国内の作品で言えばしょうたいむ氏の「585系(自由形)」に相当するスケール。
つまりは「6幅との比較」は難しいです。HOゲージとNゲージくらいの解像度の差がありますから。それを埋めようと思えば埋められるものなのか……。考えさせられてしまいますよねぇ。
自分がこの題材作るとしたら、MASSIMO B様のと薬師山氏のETR300のいいとこ取りで、かつ6幅ショートに収めてしまいたいと挑戦意欲を駆り立てられますが。

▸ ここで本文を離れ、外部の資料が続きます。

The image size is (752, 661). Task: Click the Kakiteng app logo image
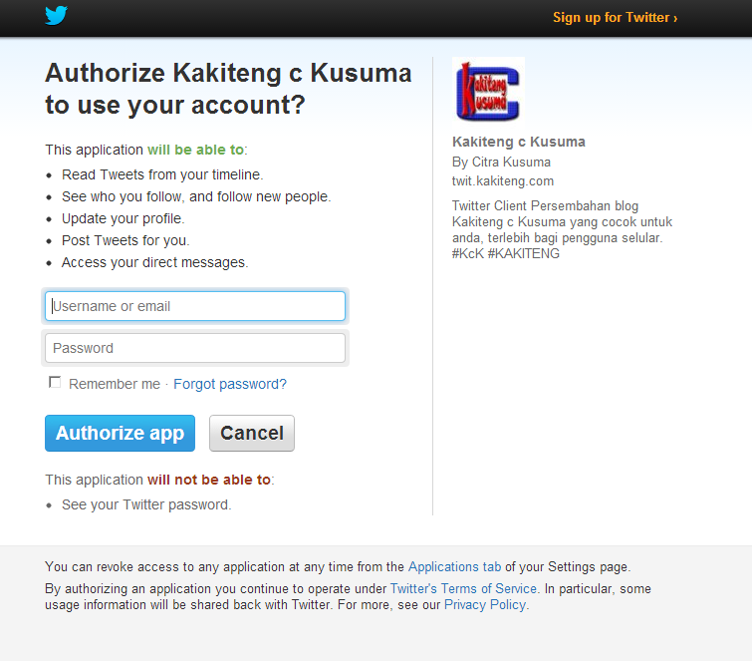pyautogui.click(x=488, y=91)
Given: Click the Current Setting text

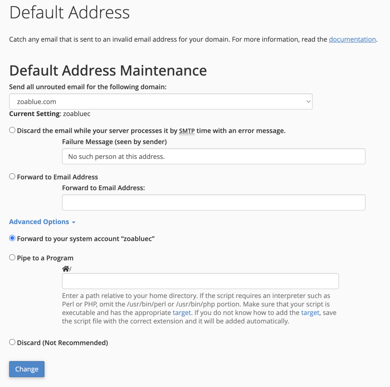Looking at the screenshot, I should click(50, 114).
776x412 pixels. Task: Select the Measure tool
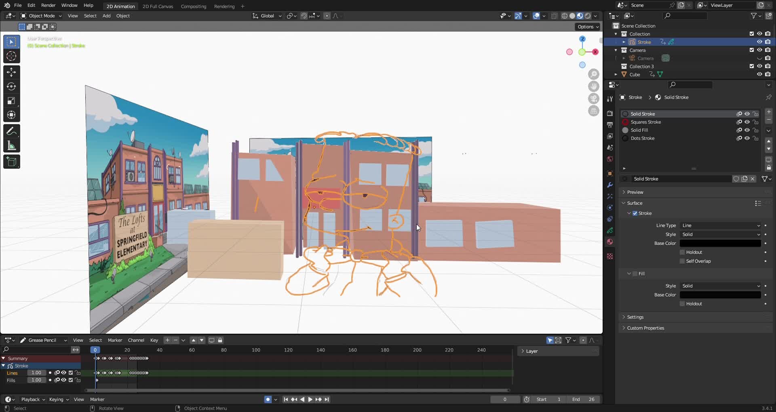[x=11, y=145]
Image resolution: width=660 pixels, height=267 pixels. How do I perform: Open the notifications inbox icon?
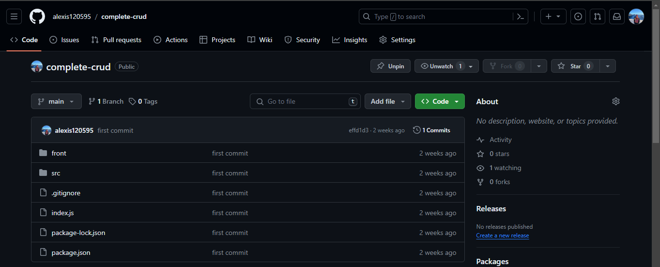[617, 16]
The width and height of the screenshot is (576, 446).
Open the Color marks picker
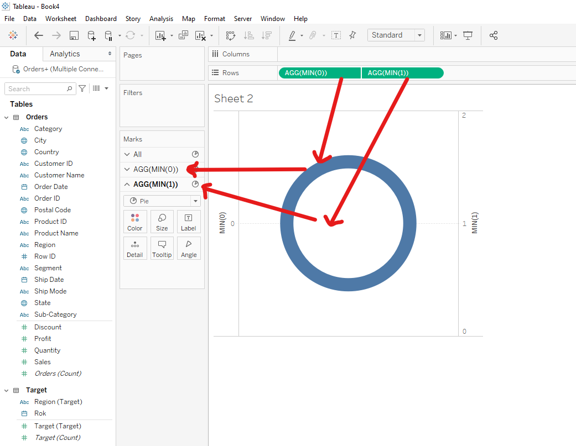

(というか、よくぞ薬師山氏はこの題材を6幅で完成されたものですよね)
しかし、7幅の良さも素直に認めなくてはなりますまい。
ただ、かなり重そうです。運転は大変じゃないでしょうか?

中間車も気合の入ったものです。
側窓は全て3幅分の横組を行っています。欧州形らしい窓の大きさ表現に使える手でしょうか。欧州型、特に1950年代の車両は窓の上下寸法大きい傾向にありますから。
なお、車体の上下寸法も大きめです。全体として、大ぶりに造られた作品です。


街や、駅と合わせて。
モジュールビルは時に欧州のどこか、時にアメリカの情景にも見えるものなのですが、この題材と合わせると、明確にイタリアの何処か……に見えてしまうのですね。それくらいに存在感が濃厚な題材でしょう。
欧州系の、究極のモデルの一つではあります。
ただ、7幅以上フルスケールの大型モデルばかりが究極であり続けるのも面白くはありません(笑)。
6幅の意地も見せてやりたい、と思うのでした。
でも、その意味で大型モデルの技を「盗む」のも必要なことでしょう。
世界にライバルが居るのが、この趣味の醍醐味なのですから。